On Leaking Faucets
After moving to Charleston without a place to live and suffering a series of frantic and disappointing Craigslist encounters, I found myself a room to sublease. I met with the current resident of the room the same day I contacted her, checked out the second story home once, and moved in a few hours later. It seemed like I was getting a great deal – the home sat right near Colonial Lake and I was paying under $600 per month, utilities included. I shared the house with three girls, all of whom seemed to be agreeable human beings from my limited impression of them. It took me a few days to realize how unsavory my situation actually was.
The faucet dripped. Constantly. The only way to make it stop was to push down, hard, in just the right place and in just the right way. I was the only one who would make the effort to get it to stop or put a mason jar underneath to catch the water, but I would come home to find that the tap was leaking so much that it might as well have been on and the mason jar – overfull with water – had been defiled with soap and dish scum. Then their water bill came in and usage was astronomically high, something like three times what one household would normally use in a month. I was astonished that my housemates had done nothing to fix the problem up until this point, nor even considered it a problem, and clearly there were no intentions to act in the immediate future. It was infuriating that around the world people kill and die for access to drinking water but my privileged housemates were wasting it without a second thought.

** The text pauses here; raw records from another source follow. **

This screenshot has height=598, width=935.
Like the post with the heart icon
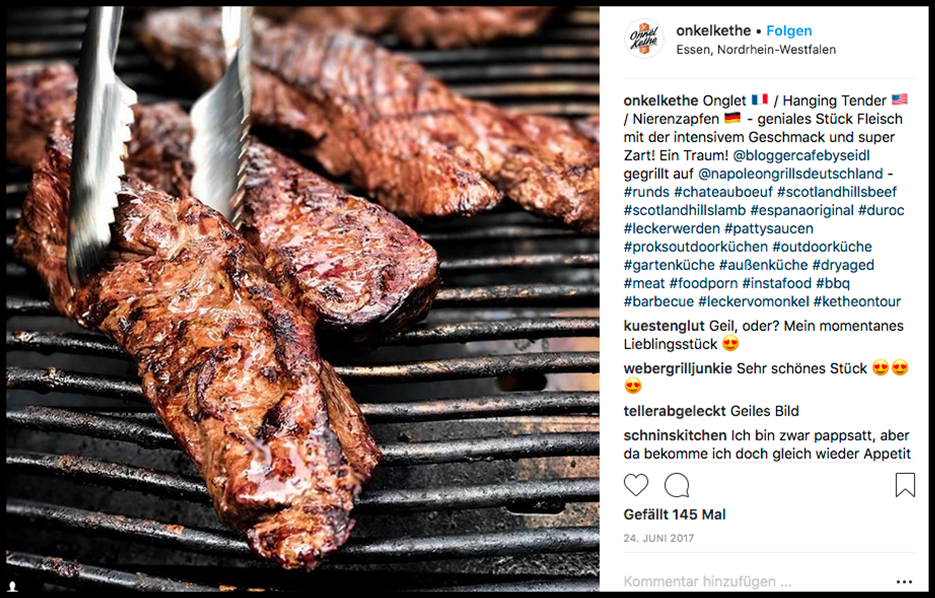coord(636,485)
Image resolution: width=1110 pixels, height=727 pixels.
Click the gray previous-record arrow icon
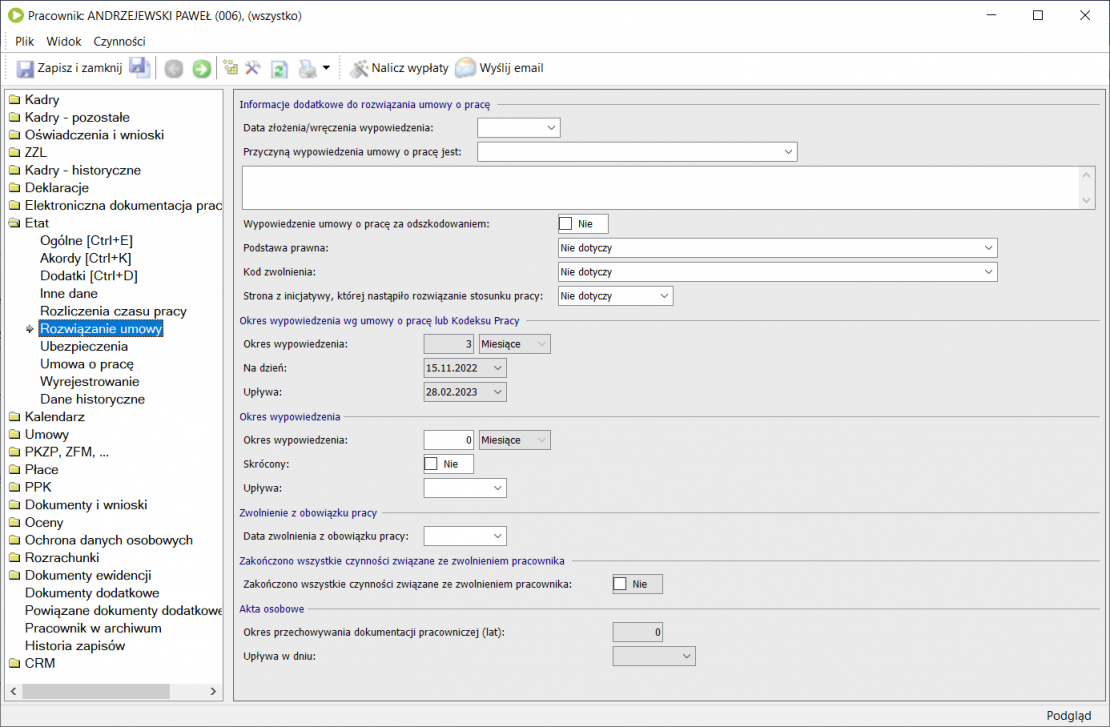[174, 69]

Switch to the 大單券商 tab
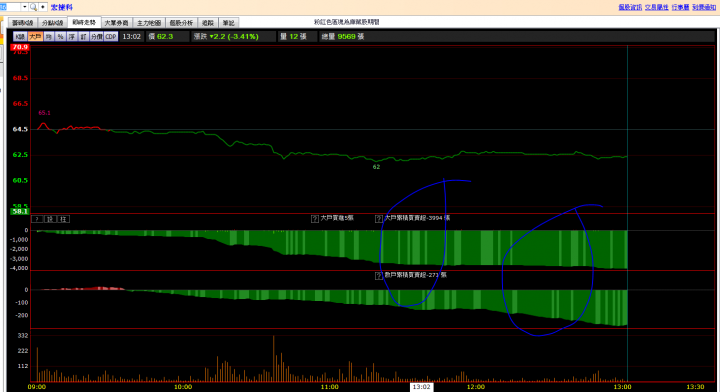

So what did I do? I did some research, rode my bike to the nearest bathroom supply outlet, bought some replacement parts, and fixed the faucet. It took me maybe an hour.
While this is indeed a great outlet for complaining about my living situation, I do have a point. Sustainability is not some highfalutin word for soaring idealisms and unfeasible praxis – it is about real people and solvable issues. At its core it is about making your stomping grounds more efficient, and consequently more livable.
So let’s leave “sustainability” for the thinkers. The common man has his equally noble role to play: to make his living space as livable as possible with what he’s got. And it’s easy. Keeping your kitchen clean, using diluted dish soap, taking shorter showers, using less toilet paper, flushing less often, fixing your screen door with a piece of used floss, that sort of thing. Reducing then reusing and only then recycling. It’s not about the environment; it will be fine with or without us. It’s about you, it’s about me, and it’s about all the leaky faucets on this rock we call Earth. Anything less is a fundamental lack of respect.